Luigi Ghirri (1943-1992) è stato un fotografo emiliano, che si confrontò a partire dal 1970 con artisti concettuali, ricercando segni nei paesaggi naturali e segni artificiali nell’opera umana e nel paesaggio stesso, come manifesti, insegne e cartine geografiche. I suoi paesaggi sono sospesi, non realistici e per certi versi metafisici, spesso privi di figure umane ma mai privi dell’intervento dell’uomo sul paesaggio. L’uso di colori delicati e non saturi è fondamentale nella sua poetica.

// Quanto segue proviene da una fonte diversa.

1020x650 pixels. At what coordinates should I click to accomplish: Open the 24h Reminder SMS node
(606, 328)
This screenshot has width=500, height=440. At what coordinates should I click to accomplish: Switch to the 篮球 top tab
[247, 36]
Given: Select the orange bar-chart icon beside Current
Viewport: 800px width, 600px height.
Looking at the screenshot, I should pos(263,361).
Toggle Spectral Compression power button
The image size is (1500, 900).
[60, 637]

L’autore stesso affermò: “Il mio desiderio è sempre stato quello di lavorare con la fotografia a 360 gradi, senza limitazioni. Credo che questo modo di operare sia un’amplificazione delle possibilità percettive e di racconto. [...] Uno degli elementi che mi affascinava nelle ricerche concettuali [da cui sono partito] era l’irruzione della possibilità di una sorpresa all’interno del quotidiano anche riferito all’arte. Ma al di là di questo credo di aver appreso dall’arte concettuale la possibilità di partire dalle cose più semplici, dall’ovvio, per rivederle sotto un’altra luce”.

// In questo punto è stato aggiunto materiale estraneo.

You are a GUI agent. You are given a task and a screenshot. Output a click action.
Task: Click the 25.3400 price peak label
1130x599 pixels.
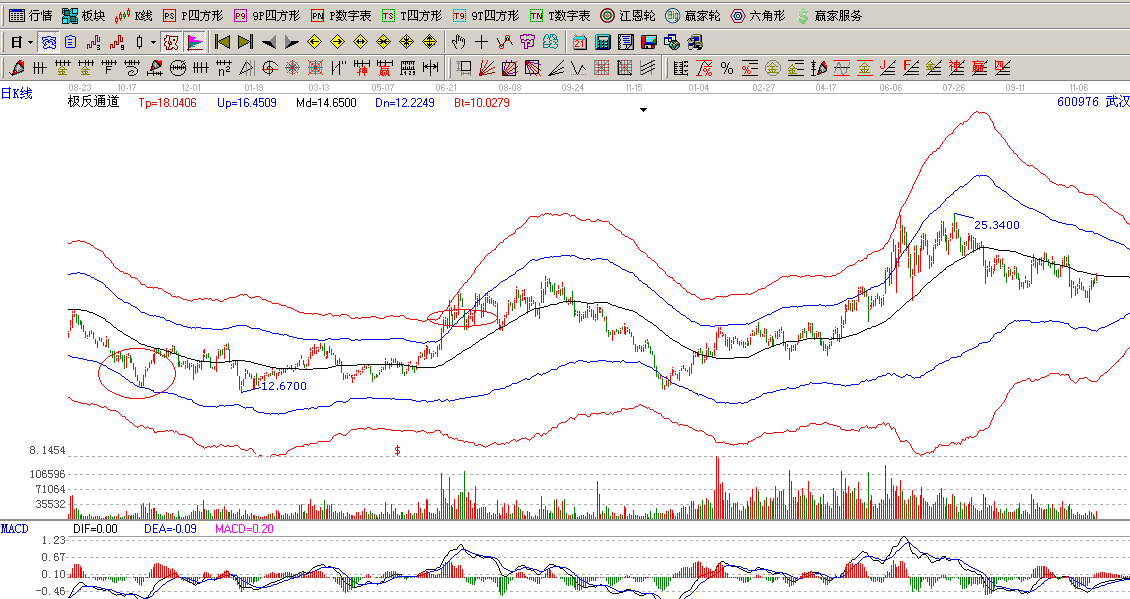tap(996, 225)
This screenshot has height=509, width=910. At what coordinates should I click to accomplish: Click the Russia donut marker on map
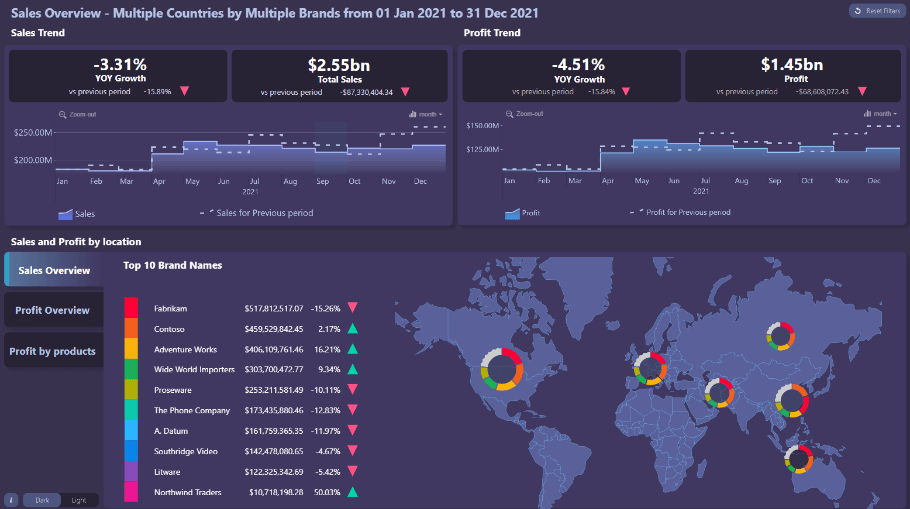(x=779, y=336)
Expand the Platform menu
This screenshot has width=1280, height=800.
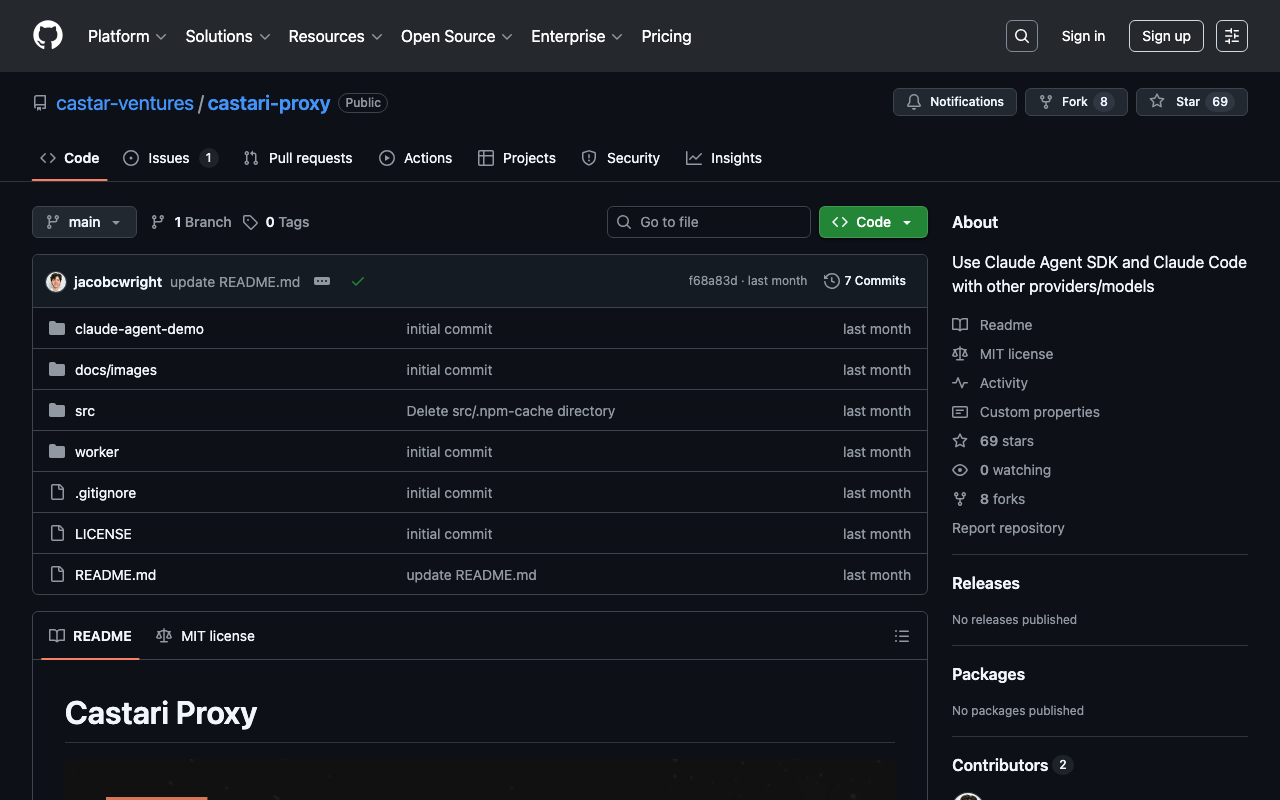[x=126, y=36]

Dal 1980, sollecitato da Vittorio Savi, si confronta con la fotografia di architettura nel territorio e nel 1984 prende forma il progetto “Viaggio in Italia” in una mostra alla Pinacoteca Provinciale di Bari e in un libro pubblicato dal Quadrante di Alessandria, con un testo di Arturo Carlo Quintavalle e uno scritto di Gianni Celati. Vi prendono parte venti fotografi, per la maggior parte italiani e oggi di fama internazionale: Olivo Barbieri, Gabriele Basilico, Giannantonio Battistella, Vincenzo Castella, Andrea Cavazzuti, Giovanni Chiaramonte, Mario Cresci, Vittore Fossati, Carlo Garzia, Guido Guidi, Luigi Ghirri, Shelley Hill, Mimmo Jodice, Gianni Leone, Claud Nori, Umberto Sartorello, Mario Tinelli, Ernesto Tuliozi, Fulvio Ventura, Cuchi White.
La mostra è inoltre arricchita da cento immagini di Giovanna Calvenzi dedicate alla mostra e al convegno che si tennero nel 1984 alla Pinacoteca Provinciale di Bari, e dal film “Viaggio in Italia” realizzato da Maurizio Magri.